Peace activist. Died aged 65

Owen Wilkes, the peace activist who once faced jail for allegedly spying in Scandinavia, has died in Hamilton. He was 65.

Invitations to work at peace research institutes in Norway and Sweden were sparked by the work Wilkes had done on the proposed Omega transmitter station in the South Island, which he believed would make New Zealand a target in a nuclear war.

He went to the International Peace Research Institute in Oslo in 1976, where he studied electronic listening posts in Norway.

One report led to an espionage charge, but the realisation that Wilkes and his colleague were not working for any foreign power meant the two were let off with a fine and a suspended sentence.

Wilkes then took up a job with the Stockholm International Peace Research Institute, but by 1981 he was in trouble again, this time with Swedish authorities accusing him of improperly acquiring classified information on Swedish defence.

He was sentenced to six months in prison. On appeal the sentence was commuted to deportation and a ban on his returning to Sweden for 10 years.

So in 1982 he came home, to find the solar-powered house he had built near Punakaiki on the West Coast, one of the first in the country, had been pulled down by the Buller County Council because it did not have a permit.

Wilkes was born in Christchurch, the son of a grocer. He moved to a farm near Karamea in 1983 and took up bee-keeping, but achieved prominence again the next year when it was discovered that Customs had opened packages sent to Wilkes from overseas and forwarded the contents to the Security Intelligence Service.

Nothing to threaten national security was found.

Claims by Wilkes in the early 1980s that the communications centre at Tangimoana in the lower North Island was actually an electronic spy station and part of an American worldwide network were immediately denied by the Government. Activists to this day are calling for the closure of Tangimoana and Waihopai base near Blenheim, another suspected spy base.
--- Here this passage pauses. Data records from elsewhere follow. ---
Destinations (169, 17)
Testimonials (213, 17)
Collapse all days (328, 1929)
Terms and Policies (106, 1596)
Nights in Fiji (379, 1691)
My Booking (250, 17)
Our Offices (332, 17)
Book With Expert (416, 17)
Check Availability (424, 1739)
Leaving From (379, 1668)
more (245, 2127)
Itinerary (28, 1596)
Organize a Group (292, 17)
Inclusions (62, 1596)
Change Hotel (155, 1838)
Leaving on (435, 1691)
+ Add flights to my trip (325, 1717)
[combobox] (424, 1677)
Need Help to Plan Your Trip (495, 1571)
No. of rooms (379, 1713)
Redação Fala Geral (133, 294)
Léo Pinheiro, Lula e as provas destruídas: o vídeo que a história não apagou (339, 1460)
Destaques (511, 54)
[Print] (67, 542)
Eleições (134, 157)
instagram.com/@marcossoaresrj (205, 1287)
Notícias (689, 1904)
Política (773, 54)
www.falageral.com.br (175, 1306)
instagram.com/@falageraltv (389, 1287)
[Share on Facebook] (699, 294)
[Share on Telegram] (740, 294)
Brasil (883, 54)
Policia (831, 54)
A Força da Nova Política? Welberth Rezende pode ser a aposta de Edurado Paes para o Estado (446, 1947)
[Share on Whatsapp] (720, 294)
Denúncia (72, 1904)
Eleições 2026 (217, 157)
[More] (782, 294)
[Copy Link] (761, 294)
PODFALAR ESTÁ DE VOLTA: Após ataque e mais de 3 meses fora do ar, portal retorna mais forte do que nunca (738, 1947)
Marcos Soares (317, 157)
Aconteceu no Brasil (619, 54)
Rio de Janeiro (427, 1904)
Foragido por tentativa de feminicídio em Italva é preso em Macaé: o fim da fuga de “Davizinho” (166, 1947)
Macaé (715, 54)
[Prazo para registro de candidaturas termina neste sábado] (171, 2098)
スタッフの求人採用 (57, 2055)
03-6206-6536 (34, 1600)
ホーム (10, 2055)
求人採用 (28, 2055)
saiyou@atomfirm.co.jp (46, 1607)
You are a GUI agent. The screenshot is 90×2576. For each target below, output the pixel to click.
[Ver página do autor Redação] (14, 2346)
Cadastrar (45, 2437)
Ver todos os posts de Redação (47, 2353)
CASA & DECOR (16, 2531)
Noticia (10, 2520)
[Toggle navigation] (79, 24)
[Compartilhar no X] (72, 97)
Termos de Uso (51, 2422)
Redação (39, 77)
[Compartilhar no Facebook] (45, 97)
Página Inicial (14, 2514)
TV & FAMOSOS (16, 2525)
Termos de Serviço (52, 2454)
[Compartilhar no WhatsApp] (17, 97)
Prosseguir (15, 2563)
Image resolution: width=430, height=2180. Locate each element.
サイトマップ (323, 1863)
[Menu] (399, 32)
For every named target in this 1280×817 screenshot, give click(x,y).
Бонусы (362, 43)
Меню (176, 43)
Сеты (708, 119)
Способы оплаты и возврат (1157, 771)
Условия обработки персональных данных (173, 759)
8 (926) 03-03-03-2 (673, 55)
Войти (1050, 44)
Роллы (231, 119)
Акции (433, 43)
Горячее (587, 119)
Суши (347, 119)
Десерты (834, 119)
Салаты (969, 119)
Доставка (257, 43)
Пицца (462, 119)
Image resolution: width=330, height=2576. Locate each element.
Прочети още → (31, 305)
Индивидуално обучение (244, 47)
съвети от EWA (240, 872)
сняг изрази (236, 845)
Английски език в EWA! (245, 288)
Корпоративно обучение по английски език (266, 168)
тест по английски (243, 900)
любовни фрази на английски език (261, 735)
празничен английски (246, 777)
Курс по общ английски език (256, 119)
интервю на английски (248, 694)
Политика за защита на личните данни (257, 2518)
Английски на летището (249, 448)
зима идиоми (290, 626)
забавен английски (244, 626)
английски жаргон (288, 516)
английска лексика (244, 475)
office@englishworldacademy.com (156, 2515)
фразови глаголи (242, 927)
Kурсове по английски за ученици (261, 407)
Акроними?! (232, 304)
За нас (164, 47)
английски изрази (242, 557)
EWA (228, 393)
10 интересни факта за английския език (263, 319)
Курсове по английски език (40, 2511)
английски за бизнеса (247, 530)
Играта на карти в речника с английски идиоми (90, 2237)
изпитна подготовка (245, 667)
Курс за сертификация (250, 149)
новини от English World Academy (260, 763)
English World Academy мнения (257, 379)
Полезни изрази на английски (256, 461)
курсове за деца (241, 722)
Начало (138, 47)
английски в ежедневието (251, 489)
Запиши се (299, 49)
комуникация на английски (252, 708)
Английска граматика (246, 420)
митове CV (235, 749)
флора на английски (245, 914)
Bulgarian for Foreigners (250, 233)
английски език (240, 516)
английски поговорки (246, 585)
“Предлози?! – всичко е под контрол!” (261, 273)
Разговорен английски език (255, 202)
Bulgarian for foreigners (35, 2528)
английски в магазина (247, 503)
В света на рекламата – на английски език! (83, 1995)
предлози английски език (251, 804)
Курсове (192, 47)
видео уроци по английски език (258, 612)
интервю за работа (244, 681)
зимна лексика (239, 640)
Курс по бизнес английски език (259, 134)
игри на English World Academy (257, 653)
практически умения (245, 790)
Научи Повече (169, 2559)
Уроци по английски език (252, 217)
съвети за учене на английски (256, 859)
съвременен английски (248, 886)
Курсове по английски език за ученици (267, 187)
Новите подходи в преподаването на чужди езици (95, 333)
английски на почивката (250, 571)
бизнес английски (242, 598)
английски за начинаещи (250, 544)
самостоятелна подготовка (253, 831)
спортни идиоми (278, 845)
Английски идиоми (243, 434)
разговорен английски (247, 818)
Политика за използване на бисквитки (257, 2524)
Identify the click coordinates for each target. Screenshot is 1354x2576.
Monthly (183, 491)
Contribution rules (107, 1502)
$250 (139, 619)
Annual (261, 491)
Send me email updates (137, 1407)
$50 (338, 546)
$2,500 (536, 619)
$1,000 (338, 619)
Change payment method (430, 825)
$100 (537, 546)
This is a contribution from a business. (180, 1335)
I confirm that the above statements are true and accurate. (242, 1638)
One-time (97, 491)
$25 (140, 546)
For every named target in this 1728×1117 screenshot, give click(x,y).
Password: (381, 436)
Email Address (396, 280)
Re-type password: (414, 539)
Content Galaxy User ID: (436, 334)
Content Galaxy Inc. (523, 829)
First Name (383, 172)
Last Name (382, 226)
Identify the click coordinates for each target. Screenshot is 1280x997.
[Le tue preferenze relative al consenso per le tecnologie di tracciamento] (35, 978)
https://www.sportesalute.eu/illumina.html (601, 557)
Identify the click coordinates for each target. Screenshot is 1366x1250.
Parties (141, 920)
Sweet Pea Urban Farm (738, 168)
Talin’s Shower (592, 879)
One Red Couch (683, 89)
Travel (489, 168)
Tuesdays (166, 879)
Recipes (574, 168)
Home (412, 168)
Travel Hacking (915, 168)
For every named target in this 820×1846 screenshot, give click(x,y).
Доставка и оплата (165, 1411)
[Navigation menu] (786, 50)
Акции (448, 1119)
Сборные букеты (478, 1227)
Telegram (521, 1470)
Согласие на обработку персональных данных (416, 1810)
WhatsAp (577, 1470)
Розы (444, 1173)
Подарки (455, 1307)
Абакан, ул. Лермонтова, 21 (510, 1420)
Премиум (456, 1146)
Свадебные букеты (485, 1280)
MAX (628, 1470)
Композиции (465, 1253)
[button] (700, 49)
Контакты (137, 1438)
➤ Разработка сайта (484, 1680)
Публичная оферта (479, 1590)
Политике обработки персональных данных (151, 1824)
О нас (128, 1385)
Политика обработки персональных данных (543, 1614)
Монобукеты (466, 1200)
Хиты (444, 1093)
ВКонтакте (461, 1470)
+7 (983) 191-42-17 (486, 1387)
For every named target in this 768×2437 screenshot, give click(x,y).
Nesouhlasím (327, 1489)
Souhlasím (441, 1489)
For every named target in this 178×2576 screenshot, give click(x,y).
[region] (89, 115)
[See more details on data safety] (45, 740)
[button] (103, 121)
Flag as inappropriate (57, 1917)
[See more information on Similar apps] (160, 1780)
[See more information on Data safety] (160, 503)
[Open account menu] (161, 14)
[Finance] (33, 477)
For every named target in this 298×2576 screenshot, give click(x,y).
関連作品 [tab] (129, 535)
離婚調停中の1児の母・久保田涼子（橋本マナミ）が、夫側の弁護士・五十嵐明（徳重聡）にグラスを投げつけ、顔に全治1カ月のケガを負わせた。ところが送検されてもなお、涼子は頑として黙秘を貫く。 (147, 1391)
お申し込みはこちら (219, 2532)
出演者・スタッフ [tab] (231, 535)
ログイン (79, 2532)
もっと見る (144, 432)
Wilkes moved to Hamilton in the early 1990s and rediscovered a lifelong passion for archaeology. He worked for the Department of Conservation, researching pre-European settlements in the western King Country.

Author and researcher Nicky Hager yesterday described Wilkes as a genuinely exceptional New Zealander, "partly because of his independence but also because of his ability to research and articulate ideas not yet understood. He is very widely respected by all sorts of ordinary people".